The US Commerce Department has once again imposed anti-subsidy penalties on Chinese renewable energy imports, this time of utility-scale wind towers.
The department issued a preliminary ruling on Wednesday in favour of a petition filed by the Wind Tower Trade Coalition, a group of US manufacturers of steel wind towers, and imposed countervailing duties (CVD) ranging from 13.74% to 26% due to unfair subsidies received by Chinese producers and exporters. This follows the department’s decision to issue both CVD and AD penalties against imports of Chinese solar cells and related products.
“The purpose of this case and the trade remedy laws is just to create a level playing field, to offset the level of unfair subsidies,” said Daniel Pickard, a Washington, DC-based partner with law firm Wiley Rein, who is counsel to the coalition.
The products covered by the decision are utility-scale wind towers, the steel towers that support the nacelle – the enclosure for an engine – and the rotor blades for use in wind turbines that have electrical power generation capacities in excess of 100 kilowatts. But the nacelles and rotor blades themselves are excluded, regardless of whether they are attached to the wind tower. The decision also excludes any internal or external components unattached to the wind towers or sections of the towers.
In 2011, imports of utility-scale wind towers from China were valued at an estimated $222 million.
The Commerce Department will instruct US Customs and Border Protection to collect a cash deposit based on these preliminary rates. Due to a change in practice, the department now requires importers to post cash deposits rather than bonds to cover the estimated duties for any petitions filed on or after 2 November, 2011. This means if the companies at the 26% rate are shipping $100 million worth of products, they will need to pay a $26 million cash deposit before the shipments are allowed into the US, Pickard said.
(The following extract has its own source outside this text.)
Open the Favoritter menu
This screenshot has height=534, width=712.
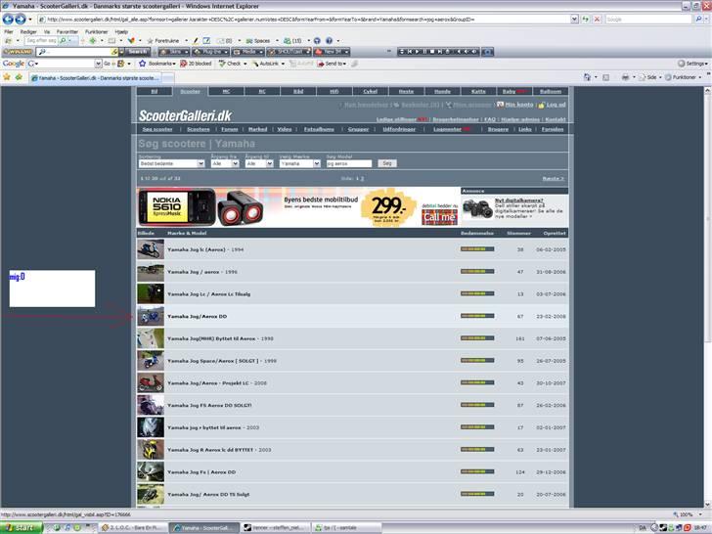tap(65, 31)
In contrast, the Chinese solar manufacturers hit by tariffs imposed by the department do not have to pay the full penalties in cash because the petition against them was filed in October 2011. Solar panel manufacturer Suntech is planning to post a bond that will require only a 10% deposit while the tariffs are preliminary.
The Commerce Department is scheduled to make its final CVD determination this August. If the department affirms its decision and the US International Trade Commission (ITC) makes a final ruling that imports of utility-scale wind towers from China materially injure, or threaten material injury to, the domestic industry, the department will issue a CVD order. If either the department or the ITC’s final determination is negative, no CVD order will be issued. The ITC is scheduled to make its final injury determinations in September 2012.
In companion antidumping (AD) petitions, the coalition has alleged that imports of utility-scale wind towers from China and Vietnam are also being unfairly dumped in the US. The department is scheduled to make its decision on that petition on 26 July. If Commerce makes an affirmative determination, preliminary AD duties will also be collected, according to Wiley Rein.
“There’s been a surge recently of imports from China and Vietnam at unfair prices,” Pickard said.
The AD duties would be additional to the CVD penalties and are generally higher, he said. “It’s not always the case, but that’s a good rule of thumb,” Pickard added.